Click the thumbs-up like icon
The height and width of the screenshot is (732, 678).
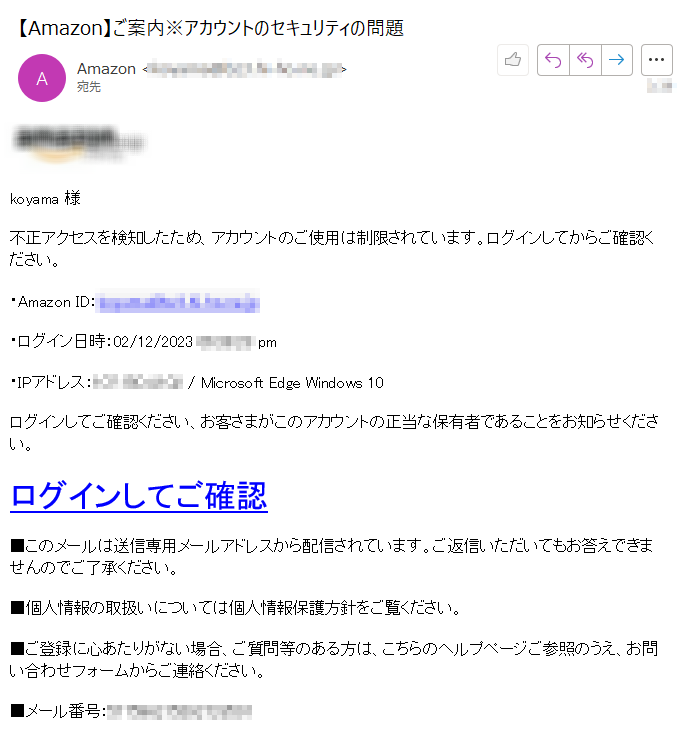(513, 60)
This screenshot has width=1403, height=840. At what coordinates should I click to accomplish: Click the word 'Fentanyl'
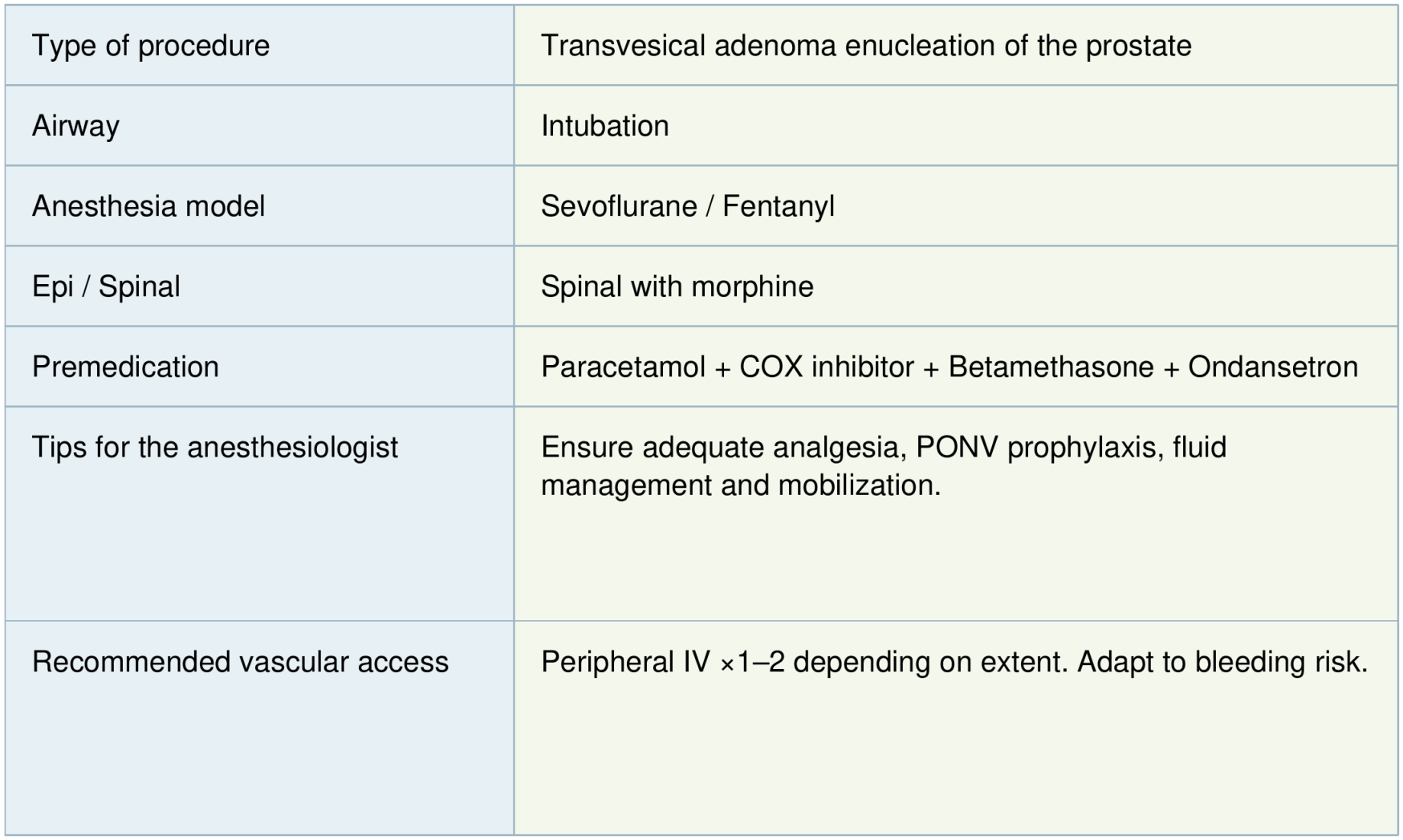click(779, 206)
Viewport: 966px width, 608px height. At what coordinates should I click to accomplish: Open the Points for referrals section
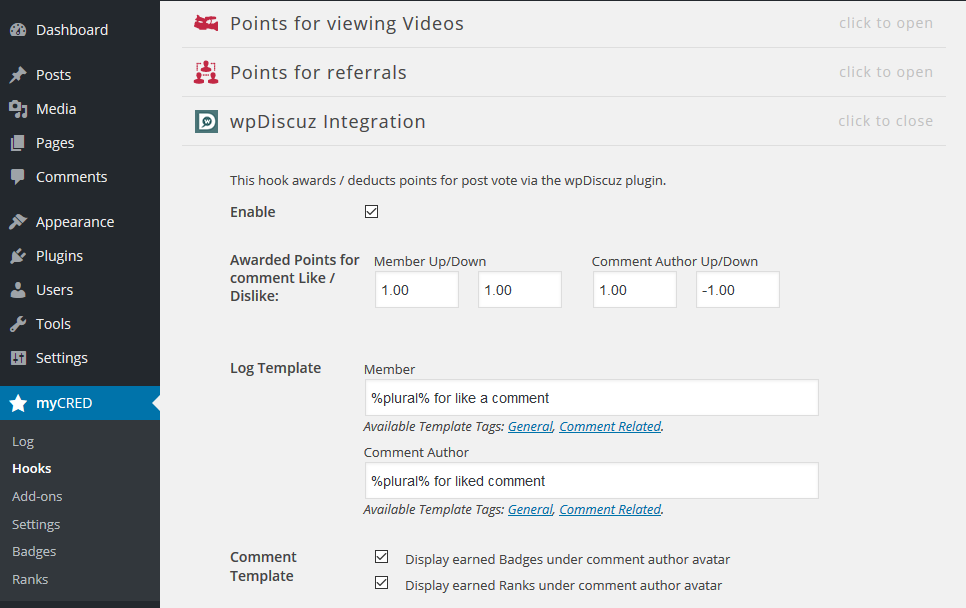tap(885, 72)
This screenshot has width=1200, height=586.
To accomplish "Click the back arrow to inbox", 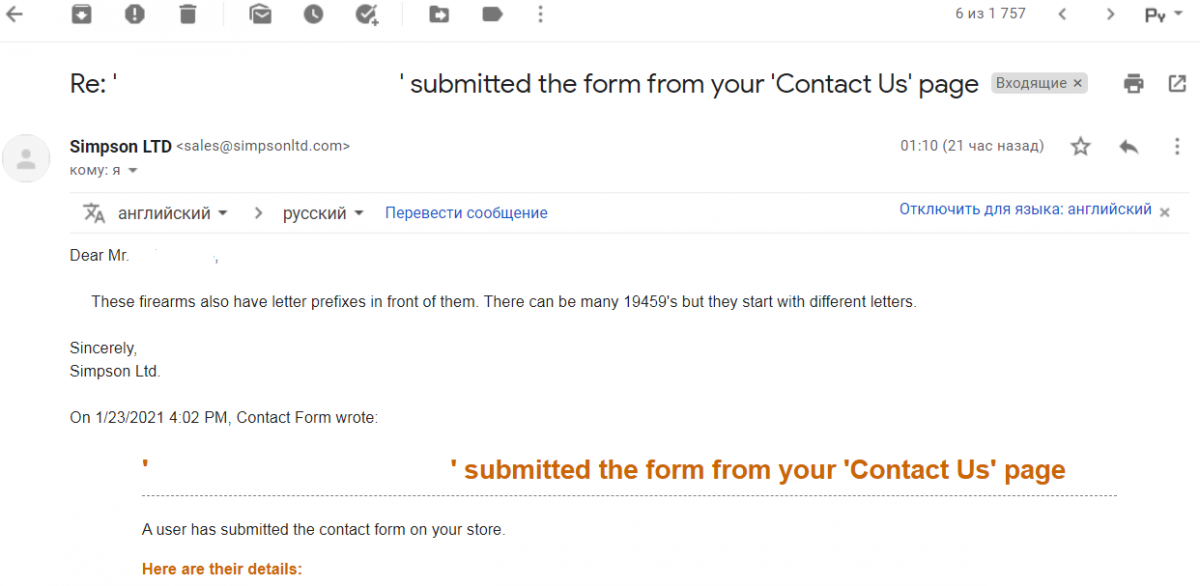I will coord(15,14).

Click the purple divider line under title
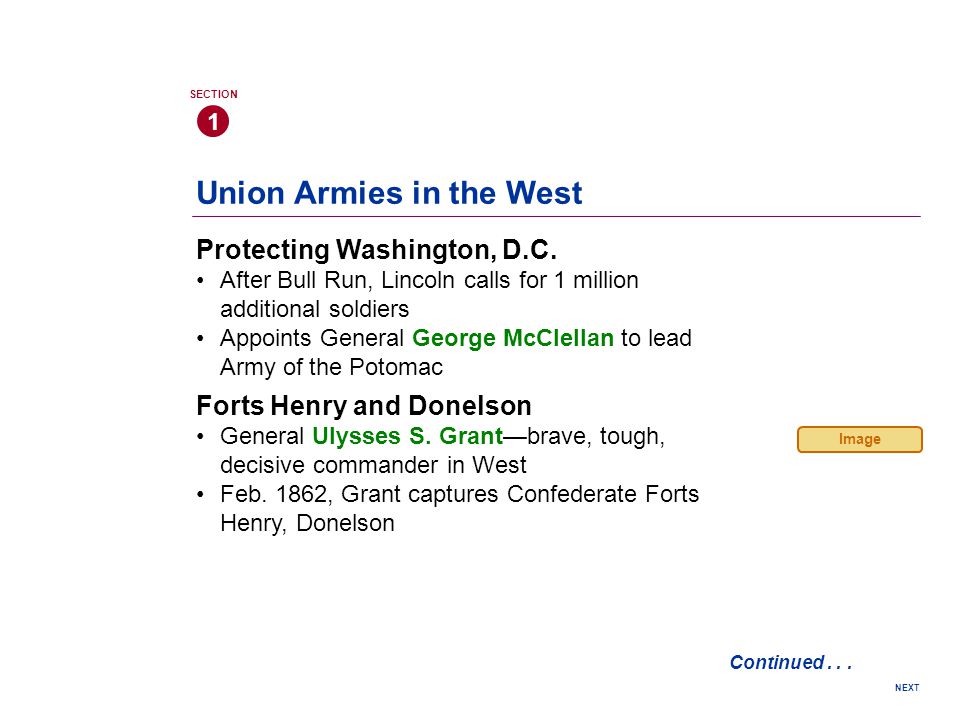coord(557,216)
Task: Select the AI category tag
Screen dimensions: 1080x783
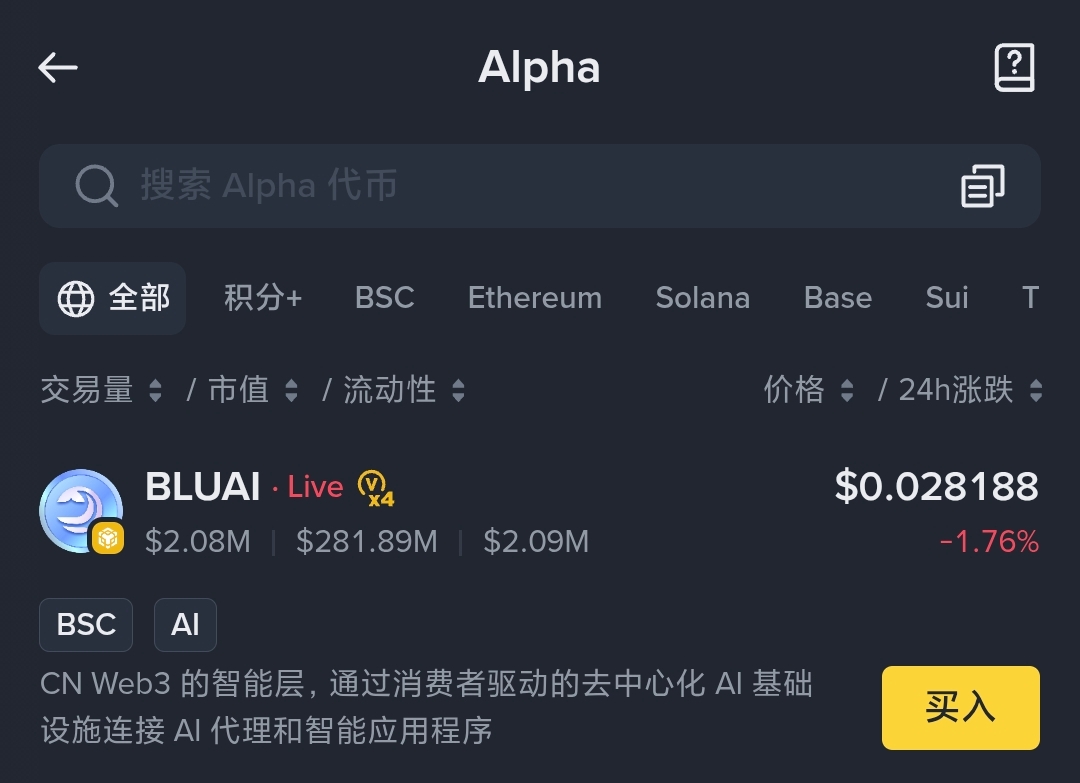Action: click(185, 624)
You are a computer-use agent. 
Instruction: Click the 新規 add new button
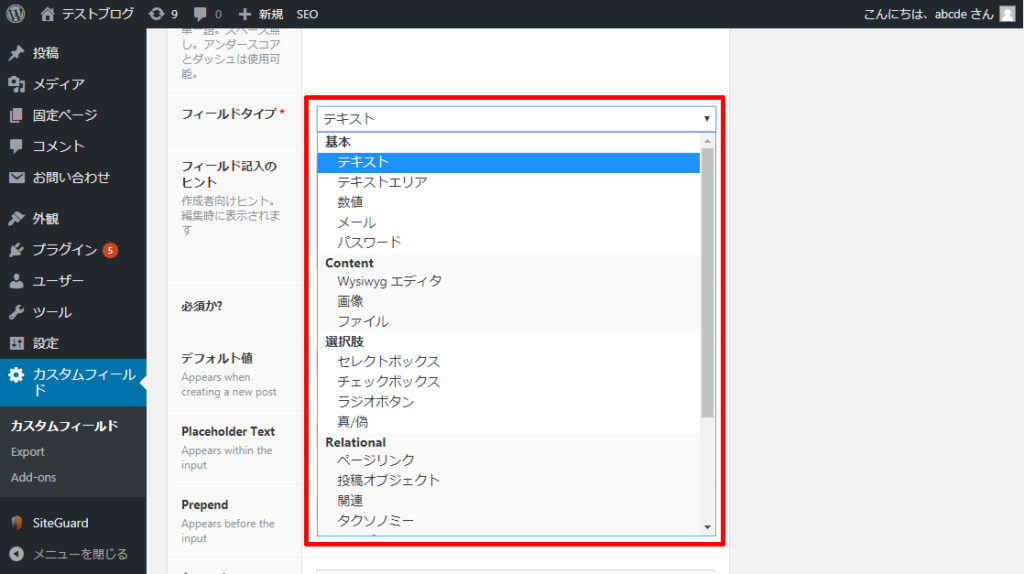261,14
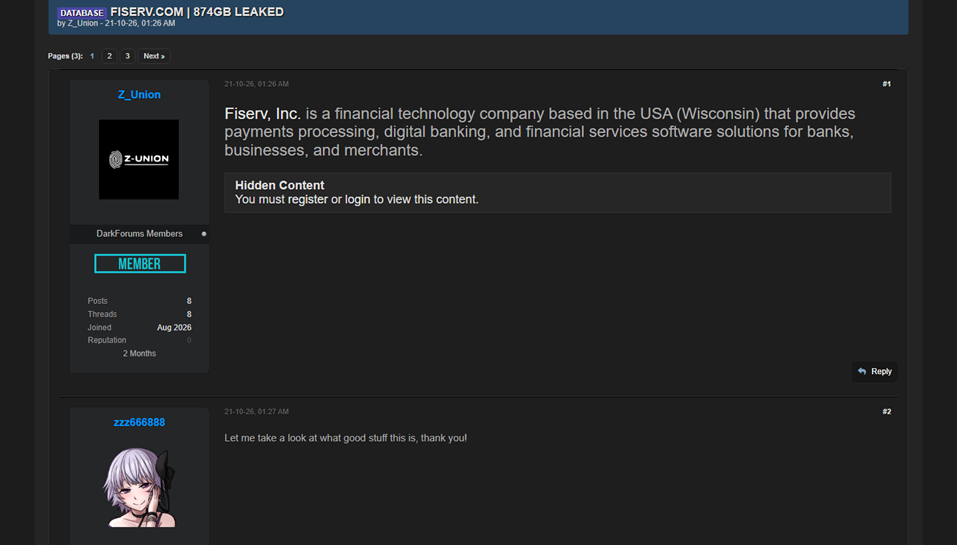Click the DATABASE prefix tag in thread title
Image resolution: width=957 pixels, height=545 pixels.
[x=82, y=13]
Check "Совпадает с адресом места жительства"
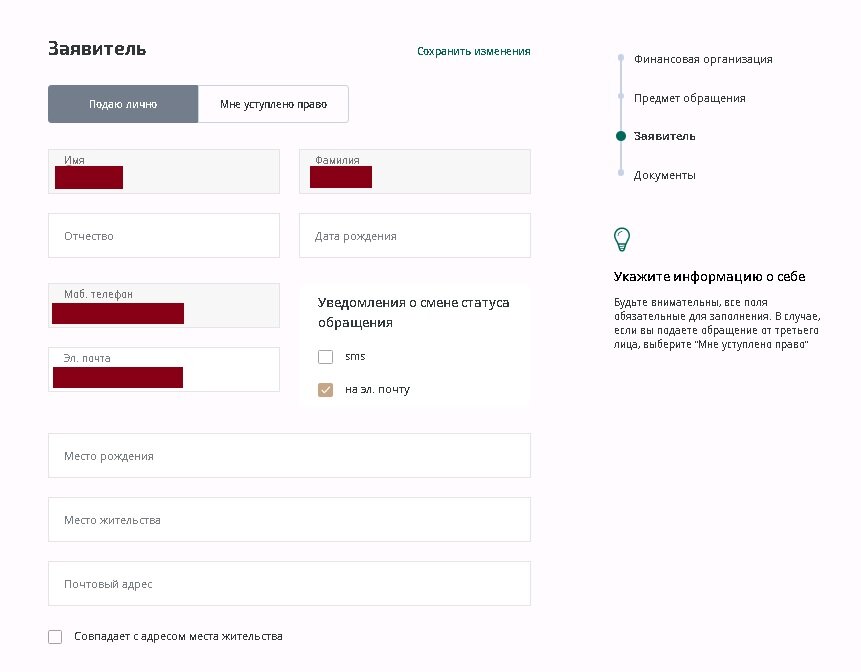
──────────
» REQUIRED TASK
Print every line of the listing from the one containing "Task: Select the AI category tag" through the end of the listing, both included, and leave the pictures out.

» CORRECT ANSWER
Task: Select the AI category tag
Screen dimensions: 1080x783
Action: click(185, 624)
You are a computer-use agent. 
Instruction: Click the 新規 add new button
261,14
Click the DATABASE prefix tag in thread title
Image resolution: width=957 pixels, height=545 pixels.
[x=82, y=13]
Check "Совпадает с адресом места жительства"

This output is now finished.